BARTHOLOMEO. – Son Excellence a déclaré à qui de droit que votre vie serait compromise, au dire des médecins, par la prolongation de votre séjour en France, et que…

FELIPPE. – Et que, si je refusais de partir de bon gré, l’on emploierait la force ?…

BARTHOLOMEO. – Oui, seigneur comte. Mais vous n’obligerez pas Son Excellence à recourir à une pareille extrémité. Je vous conjure de…

FELIPPE. – Hors d’ici, misérable !

BARTHOLOMEO. – Seigneur, écoutez-moi.

FELIPPE. – Ne me pousse pas à bout ! je te…

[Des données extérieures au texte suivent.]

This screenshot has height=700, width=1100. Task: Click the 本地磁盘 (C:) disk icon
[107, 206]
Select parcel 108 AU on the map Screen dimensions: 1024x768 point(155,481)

BARTHOLOMEO. – Seigneur, vous pouvez frapper un vieux serviteur qui vous a porté tout enfant dans ses bras, mais je ne bougerai pas d’ici ; j’appellerai par cette fenêtre les agents, et, avec tous les ménagements possibles, vous serez porté dans la voiture, où, du reste, je vous en préviens, deux agents monteront avec nous, afin de me prêter assistance en route, si vous renouvelez votre résistance. Ils ne nous quitteront qu’à Marseille, lieu de notre embarquement pour Palerme.

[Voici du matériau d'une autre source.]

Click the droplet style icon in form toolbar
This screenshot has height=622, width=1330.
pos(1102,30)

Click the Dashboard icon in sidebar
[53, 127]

FELIPPE. – Appelle ces hommes.

BARTHOLOMEO. – Je vous en conjure, seigneur comte…

FELIPPE. – Appelle-les donc !

BARTHOLOMEO. – Vous le voulez ?

FELIPPE. – Oui, ose !

BARTHOLOMEO. – Une dernière fois, seigneur, écoutez la prière du vieux Bartholomeo : résignez-vous à ce que vous ne pouvez empêcher.

FELIPPE. – Jamais !

BARTHOLOMEO. – Seigneur, réfléchissez ; vous l’aurez voulu.

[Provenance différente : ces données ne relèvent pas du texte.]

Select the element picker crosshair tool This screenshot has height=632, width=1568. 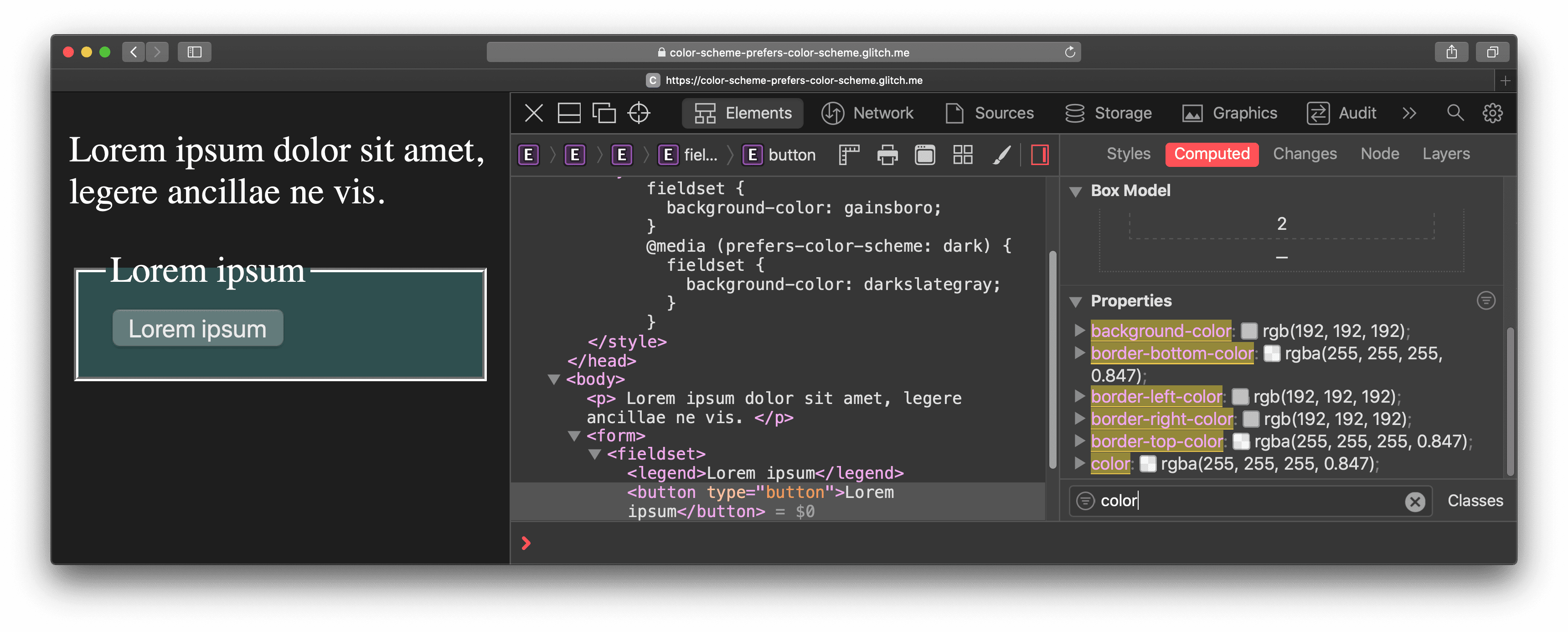click(x=641, y=112)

FELIPPE. – L’on ne m’arrachera d’ici que mort !

BARTHOLOMEO. – Non pas mort, Dieu merci ! mais vivant, (On entend le bruit d’une fenêtre qui s’ouvre et la voix du majordome appelant : « Psitt ! Psitt ! ») Seigneur, ils vont monter.

FELIPPE,à part. – Malheur à moi ! je ne saurais résister. Il faut me soumettre… Oh ! ma vengeance !… Damné soit mon père ! (Haut). Marchons !

BARTHOLOMEO,à la fenêtre. – Messieurs, ne montez pas, nous descendons.

Au bout de peu d’instants, l’on entend le roulement d’une voiture qui sort de la cour de l’hôtel.

Wolfrang et Sylvia ont bientôt regagné leur demeure par le passage souterrain aboutissant aux couloirs secrets.